Retiring a SaaS product?
My company provides SaaS with a twist. Since we serve enterprise customers, we allow them to stay on a previous version of our software until they go through their internal upgrade policy procedures (testing, UAT, communication, training, etc). Now, we are faced with having to support customers who are four or five releases behind. I know that this is not a typical situation for a pure SaaS provider, but how would you handle a sunset policy in this case? Would the policy be written in a format similar to traditional sunset policies, with just shorter time frames? I've got customers with no verbiage in their contracts regarding support for prior versions, and I need communicate our policy to them AND add contract verbiage for future customers.
Whether on-premise or on-demand, it's annoying to have customers more than a couple of releases behind.
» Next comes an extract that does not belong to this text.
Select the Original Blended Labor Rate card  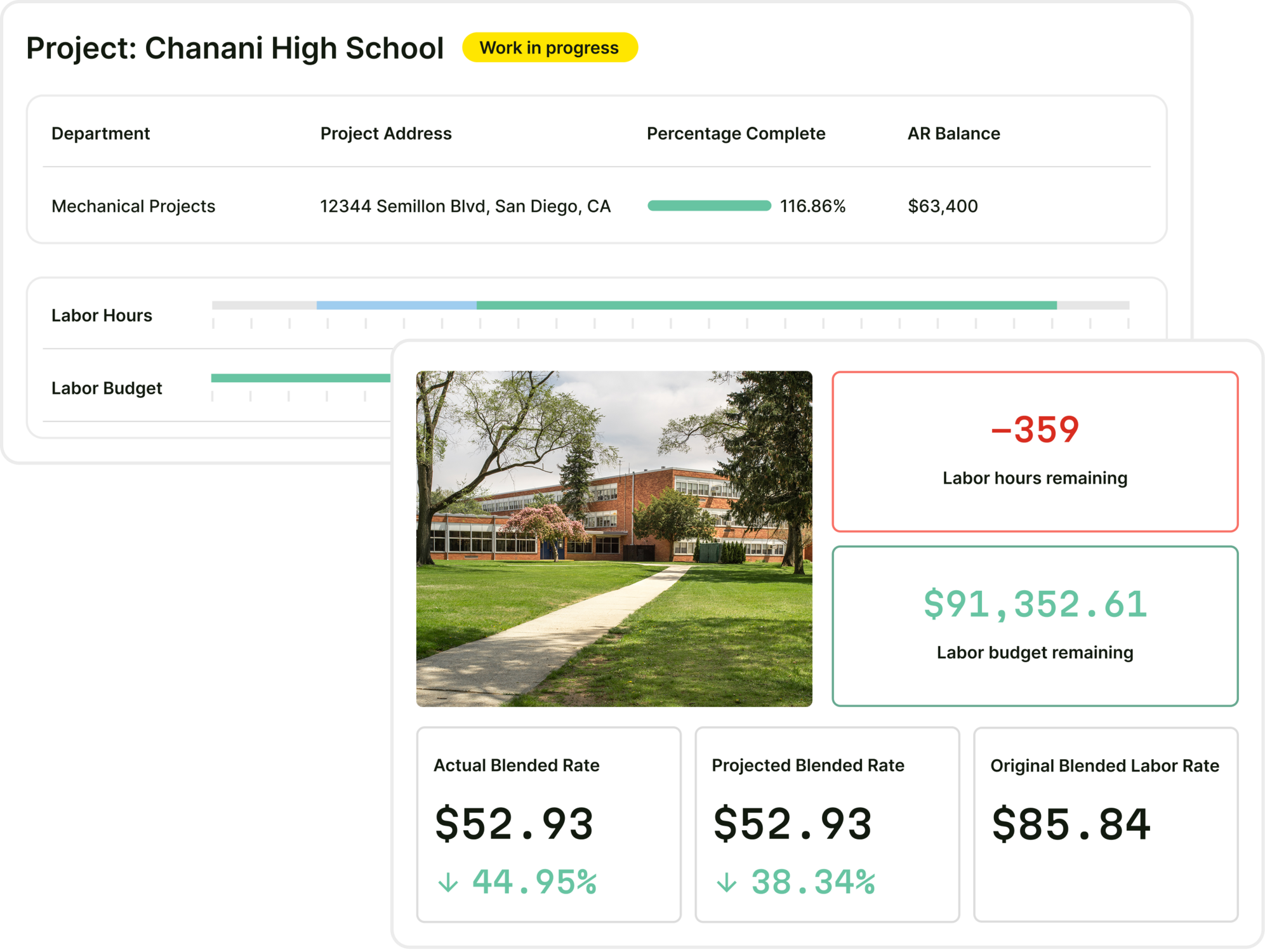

In some ways, it's evidence that the product isn't mission-critical, or at least, that they're not pushing it to its limits and so the old one works and why fix what ain't broke. But it is more difficult to maintain (for you) and becomes more difficult to convert (for them). I always upgrade at least every OTHER release even if I don't need the new features just to ensure that my data doesn't get left behind.
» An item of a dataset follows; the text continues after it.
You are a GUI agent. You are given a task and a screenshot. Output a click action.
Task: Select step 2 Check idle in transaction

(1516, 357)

Microsoft has a 7 year policy for operating systems but apparently 10 years for business products. Read more at http://support.microsoft.com/gp/lifePolicy
Sometimes I wish we could have Y2K every five years or so just to force people to upgrade.
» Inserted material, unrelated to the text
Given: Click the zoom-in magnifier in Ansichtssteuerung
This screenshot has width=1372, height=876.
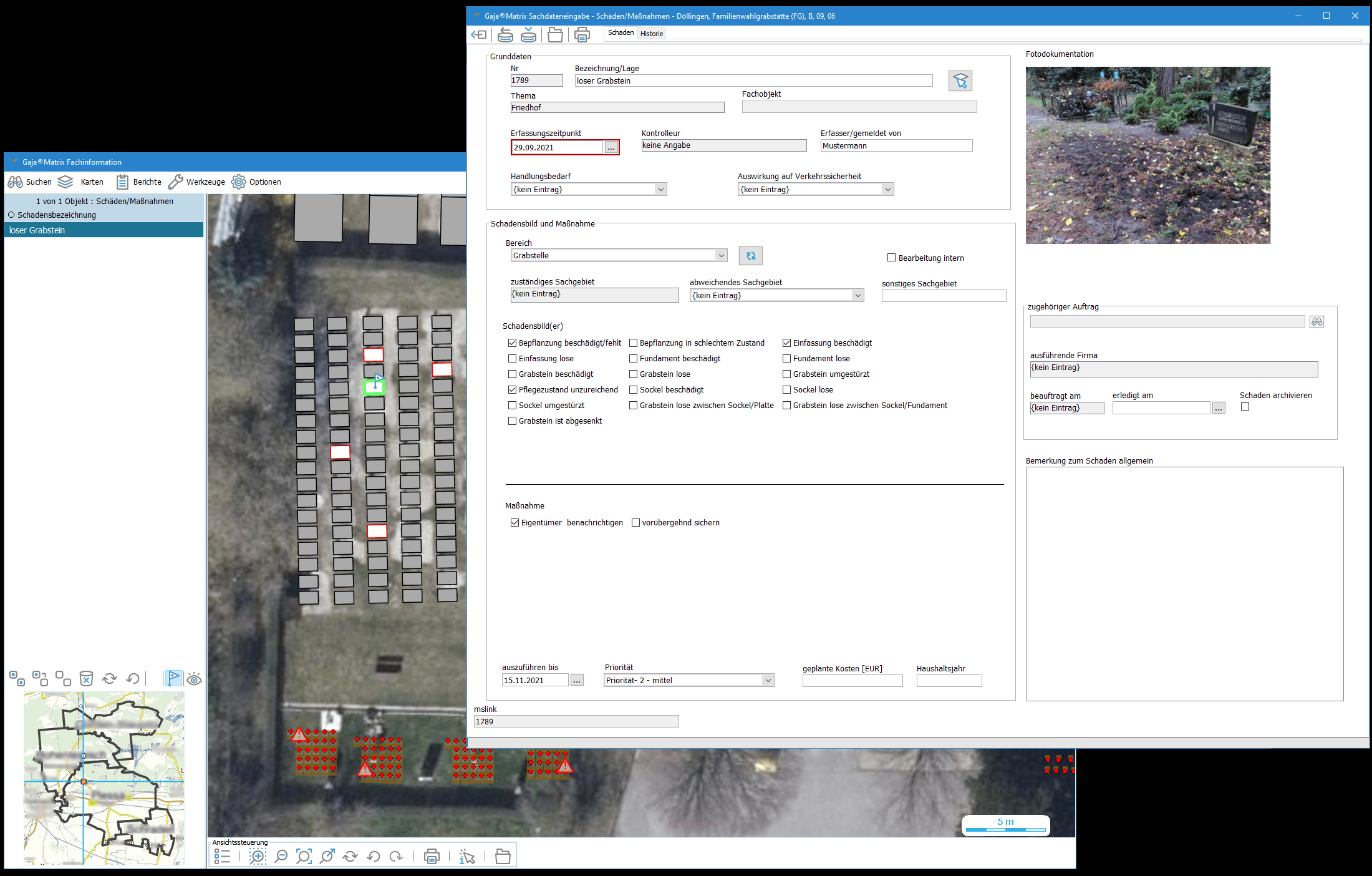Looking at the screenshot, I should click(258, 857).
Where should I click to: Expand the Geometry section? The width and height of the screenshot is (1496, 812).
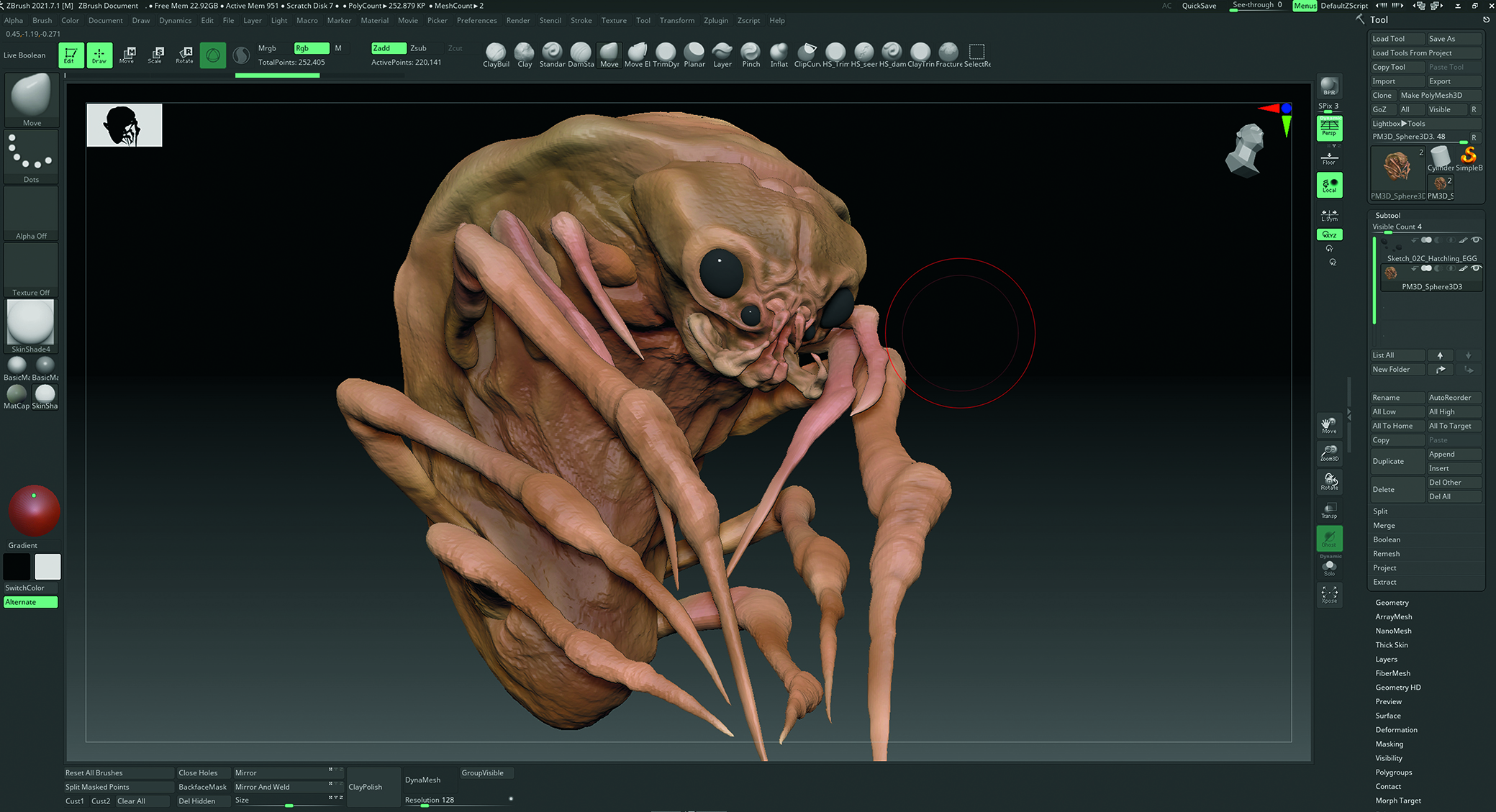tap(1392, 602)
I think your "current release plus one back" policy is a good one. Perhaps it's fairer to say that we are maintaining the current release, supporting (but not updating) the prior release, and not supporting releases older than that. Alas, without a contract in place, you can't really enforce it and I cannot imagine any of your customers would agree to a new contract without some concession in another area. However, you should get the company to decide NOW and start adding verbiage to all future contracts.